For those who want an exhaustive, touching and unbiased biography of Rosalind Franklin read "Rosalind Franklin: The Dark Lady of DNA" by Brenda Maddox. It is far superior to Sayre's analysis. Unfortunately Sayre in trying to defend her friend gets too caught up in supposition on what Franklin was likely to do and not to do, rather than providing factual evidence. Much of Sayre's biography stems from her obvious hatred of J D Watson's personal recollection of events and this leads her into inaccuracies. In the first chapter of the book her attempt to discredit Watson has Sayre stating that the eyeglasses Watson mentions Franklin wearing are pure fiction. Maddox is not so easily swayed by personal vendetta and the photograph in Maddox's book of Franklin at a scientific meeting in 1949 wearing eyeglasses clearly says more about Sayre's motives than the proverbial thousand words.

The question which none of the books on the description of thestructure of DNA can ever answer is whether Franklin would have won a Nobel had she lived. However bear in mind the following. Only three can receive the prize and Crick and Watson would always fill two of those slots. Wilkins in the obvious choice for the third spot because he stuck with DNA and provided additional experimental evidence in support of the Watson and Crick model. Franklin, although she provided help to her student Gosling after she left King's College (Against Randell's specific request that she not work on DNA) she was obviously moving on to other things. So what did Frankin provide that was important for the structure? The only really important detail was the excellent x-ray image of the B form. (Her discovery of the A and B forms was important but not for the Watson and Crick model.) The information contained in this image essentially constitutes the "stolen" data - data that was actually freely communicated amongst a number of scientists, and made available to Watson and Crick. Franklin was obviously aware that such information was used to make the model. Did she complain? Did she request coauthorship with the two "thieves"? No, she did not and it is clear from both Sayre and Maddox that if Franklin had thought she had been "robbed" she would have made her feelings known only too well! It is very possible that she knew the data had been widely disseminated.

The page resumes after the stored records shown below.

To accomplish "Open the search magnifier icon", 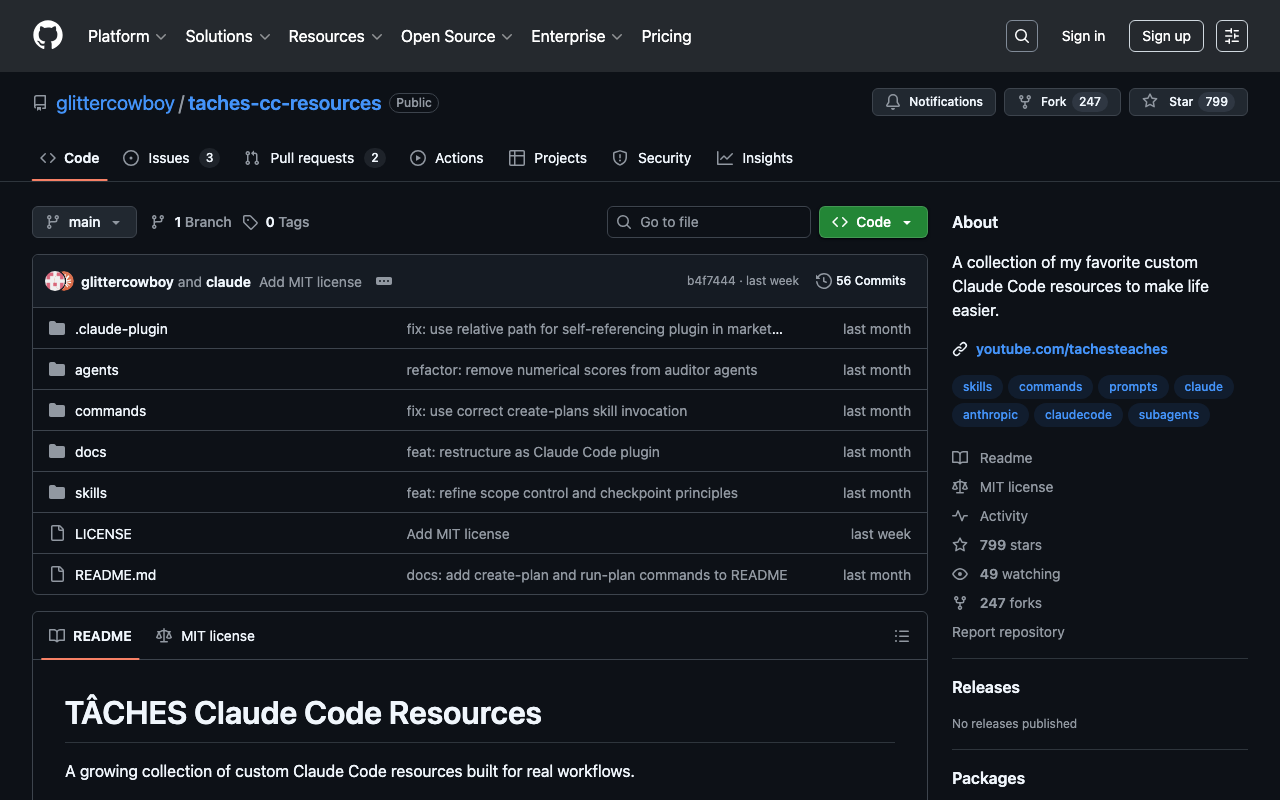I will (x=1021, y=36).
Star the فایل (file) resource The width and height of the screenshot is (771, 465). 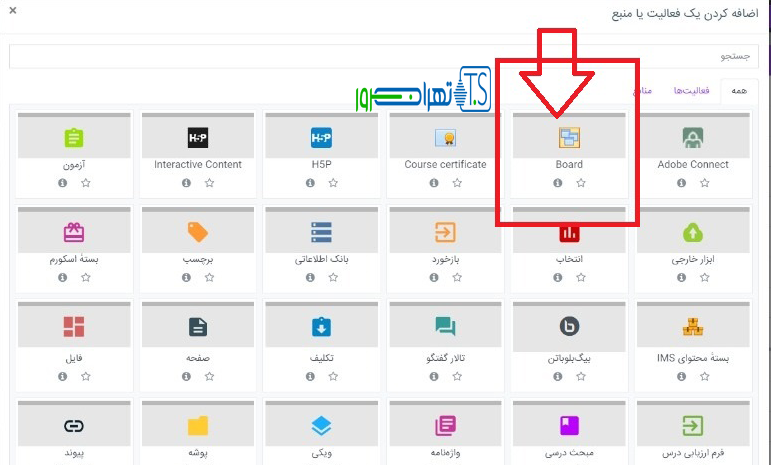86,376
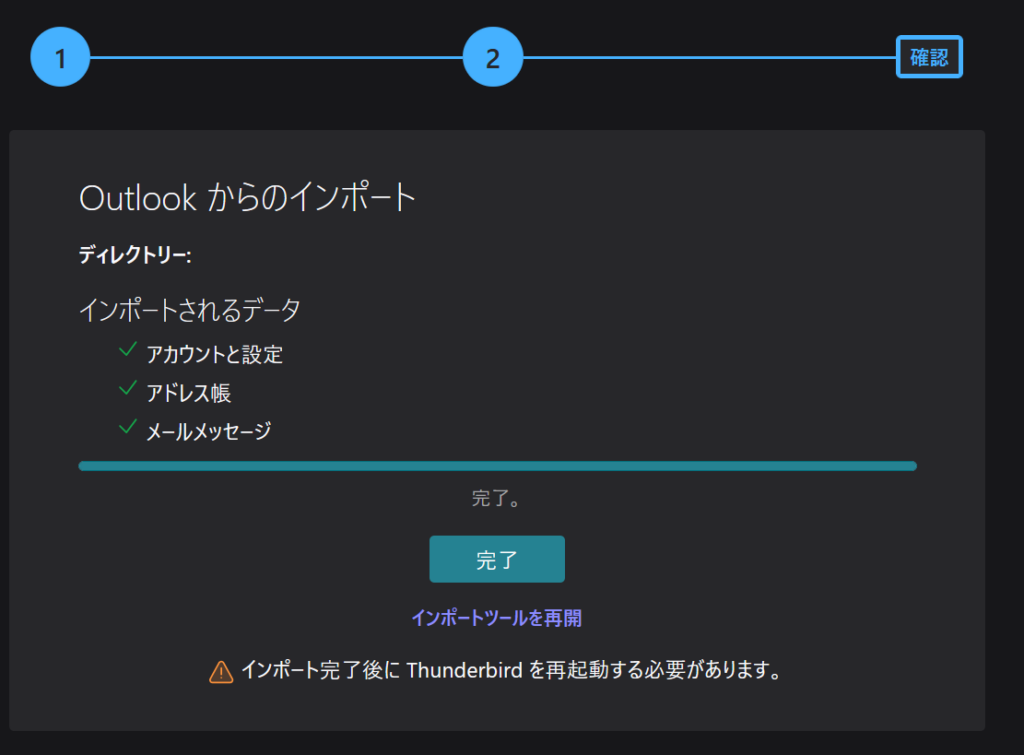Select the アドレス帳 item label

189,393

IMPORTANT EDIT: I, like many others, believed that a photograph of the B form was included with the material sent to out by Randell but rereading Horace Judson's excellent "The Eight Day of Creation" I find that no photo was included. Thus only Watson saw the B form photo, Crick did not. Any information Watson got regarding the photo must have come from Wilkins, as Judson notes. Ironically Franklin had all the information she needed to solve the main features of the structure (3.4A/base, 34A/turn and 20A width) months before Watson and Crick.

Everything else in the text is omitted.